The Ice Age

By Luke Williams

Scribe, £12.99

Review by Sean Bell

IN many cases, memoirs of addiction hinge upon revealing the point at which our humanity runs out, though not always in the way one might expect. While their contents describe the chemically-charged breakdown of the addict’s mind, body, livelihood and the legal and moral compacts between society and the individual, the lurid way such books are sold often tells us more about ourselves, though we may be disinclined to learn such lessons. Denial is by no means restricted to junkies.

The harsh truth is that accounts of addiction can become rather dull; depending on the tenuous empathy of a jaded readership, they can lose our interest before they break our hearts. All but the most exotic of addictions have, through their prevalence and our voyeurism, become mundane. The narrative becomes bleakly familiar, as both addiction specialists and the publishing industry are aware. Consequently, perhaps at the gentle prodding of their editors, writers may attempt to capture not only honesty, but novelty. Sometimes – as in the case of the infamous (and entirely fictitious) Go Ask Alice, a piece of anti-drug propaganda disguised as a teenager’s diary – the former is sacrificed to serve the latter.

Australian journalist Luke Williams came by such novelty honestly, though only the monstrously unsympathetic could ascribe this to good fortune. He also has a journalist’s regard for truth. With hard-fought self-awareness, The Ice Age details how Williams became addicted to crystal meth while researching the drug and the culture which surrounds it. It’s a pitch that would get any young writer through a publisher’s door, and Williams could have written an otherwise conventional account of addiction and recovery. It would have been easy and predictable, no matter how painfully true.
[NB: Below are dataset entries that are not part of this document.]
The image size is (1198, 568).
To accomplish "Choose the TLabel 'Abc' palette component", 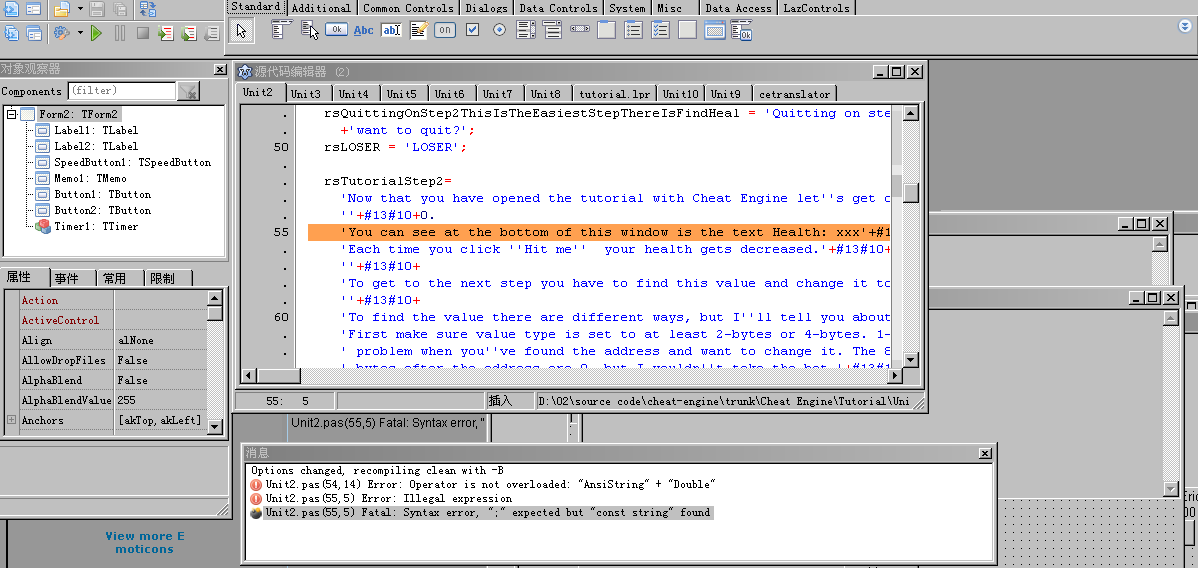I will pyautogui.click(x=364, y=30).
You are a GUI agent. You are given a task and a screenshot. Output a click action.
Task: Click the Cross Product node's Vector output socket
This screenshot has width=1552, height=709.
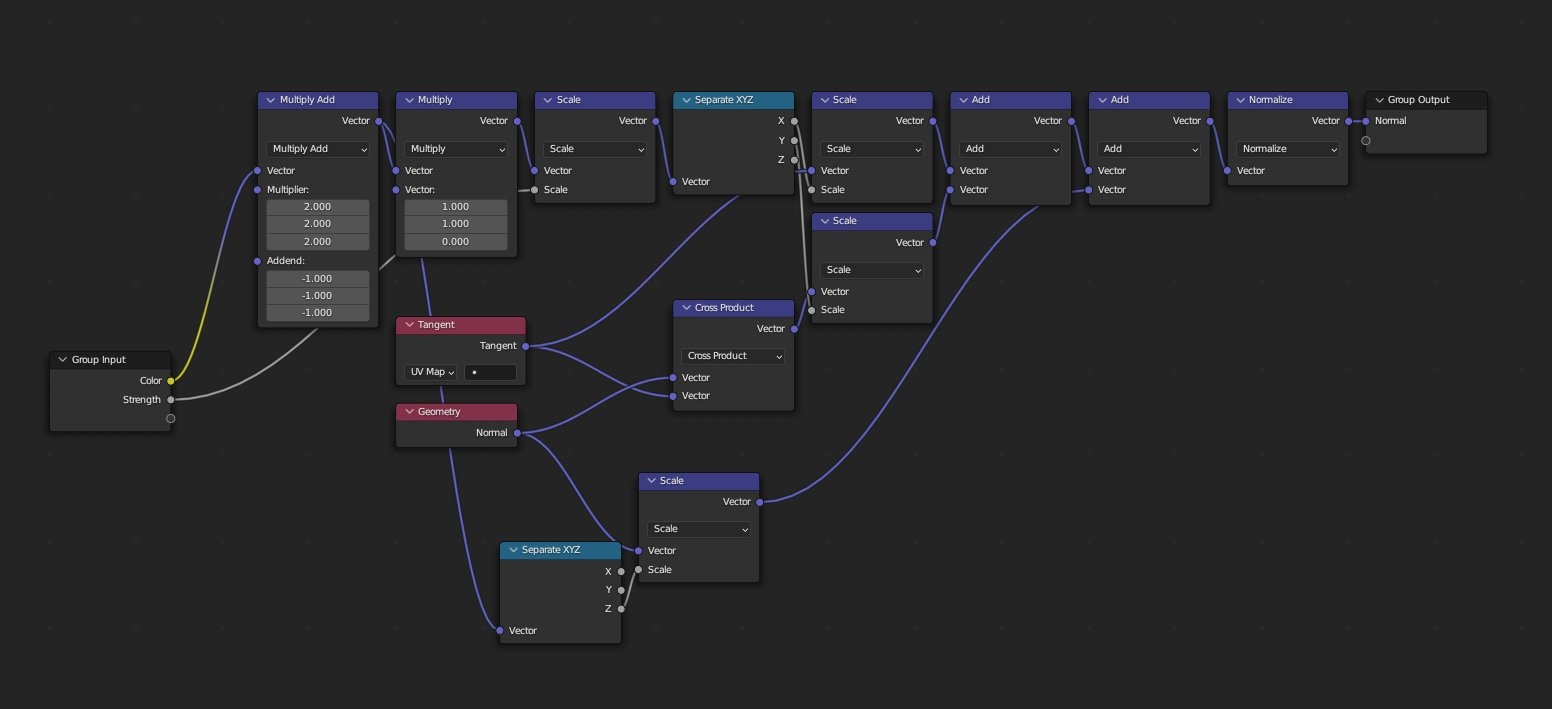[795, 329]
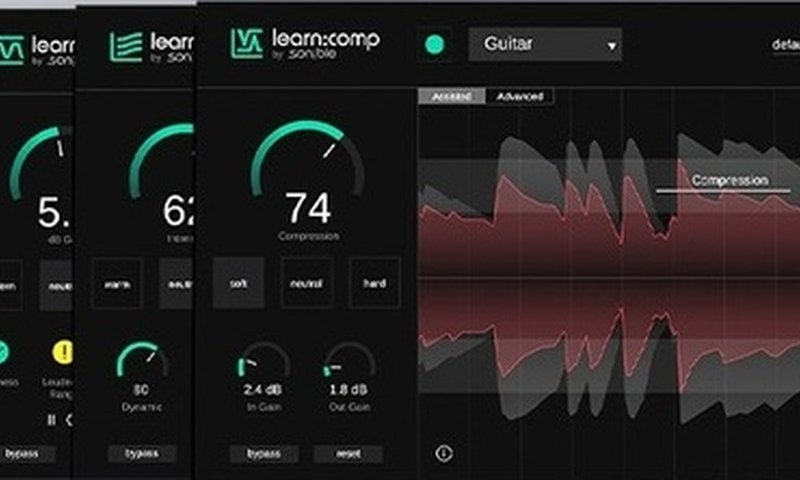Select the neutral compression style

307,283
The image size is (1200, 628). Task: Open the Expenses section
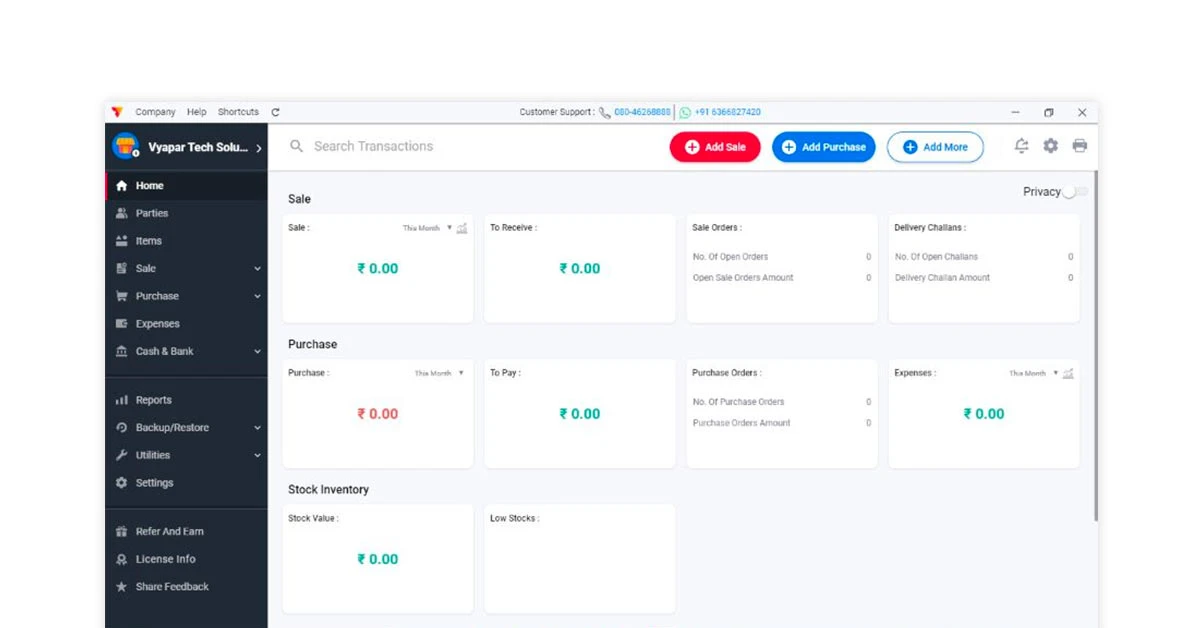point(155,323)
Yet Williams has bravely chosen to do something more: the book does act as a memoir, but also as a history of crystal meth itself, a polemic on the law surrounding the drug in Australia and beyond, and a meditation of the nature of addiction. For the first few chapters, one might wonder if the book can embody all these roles fully and equally. By the end, the question becomes whether it could really have been anything else.

Readers in the UK, where the presence of crystal meth is negligible, may find particular fascination in the drug’s strange, tangled past. Similar but distinct from amphetamine and meth, crystal meth was first synthesised by a 19th-century Japanese pharmacologist, and remained largely unknown over the following decades, even as its two better-known cousins were packaged as wonder drugs for the modern age.

Due to its proximity to South-East Asia’s poppy fields, heroin had been Australia’s most significant drug problem since the 1960s. By the early 1990s however, crystal meth was being produced in China on a mass scale, and when a smokable form was perfected, Hawaii, Korea and Taiwan followed. In 1999, as the drug trade began shipping its new product in earnest, "Ice" was first detected in Australia.

It is against this background that the addicts who Williams came to know, and eventually join, first encountered the drug. Williams tells their stories without rubber-necking, romanticising, moralising or apparent embellishment – given the flights of delusion and paranoia crystal meth inspires, there is no need. Sometimes they surprise; invariably – particularly when recounting the story of Beck, a young woman whose intention to become a junkie was revealed to Williams during adolescence – they sadden.

Williams is equally rigorous and eloquent in examining his own life. A moderately rebellious youth informed the fact that he was “blossoming into an adult that some considered to be threatening to the population; an adult that needed to be cut down, turned into sawdust, and buried in a hole to ensure it didn’t spread weakness, perversion and infection. I am, in fact, talking about the life of a gay teenager in post-Aids 1990s country Australia”. While anecdotes of bloody needles and narcotic psychosis are reliably grim, it is these memories that are arguably the book’s most affecting.

Returning to journalism after an unsatisfying stint of more conventional employment, Williams hit upon an idea most writers would not be fearless or foolhardy enough to embark upon: he would live in the same house as an ice dealer, and study the comings and goings of the junkies and criminals who populated the crystal meth underworld. “I got a story,” he writes. “A very good story. Only it wasn’t the one I was expecting. I didn’t bank on becoming a psychotic meth addict myself.”

The Ice Age finds a steady rhythm between the vivid, surreal, violent and sorrowful memories of what Williams experienced while addicted, and thoroughly researched sections on history, law, policing and psychology that qualify the book as an excellent reference work. Given how much Williams achieves in a single volume, however, what is notable is where he draws the line. His experiences, he explains early on, are not universal; there are generalisations he refuses to make. Looking beyond himself, he takes a critical but hopeful view: though the Abbot government defunded the Australian Drug and Alcohol Commission upon its election, Australian drug policy seems to be slowly moving towards a focus on treatment.

At his worst, Williams could lie to himself and everyone else with a flair that may have been natural or drug-inspired, or a mixture of both. In this book, he reaches towards the truth. As both an ex-addict and a journalist, he appears to have found it.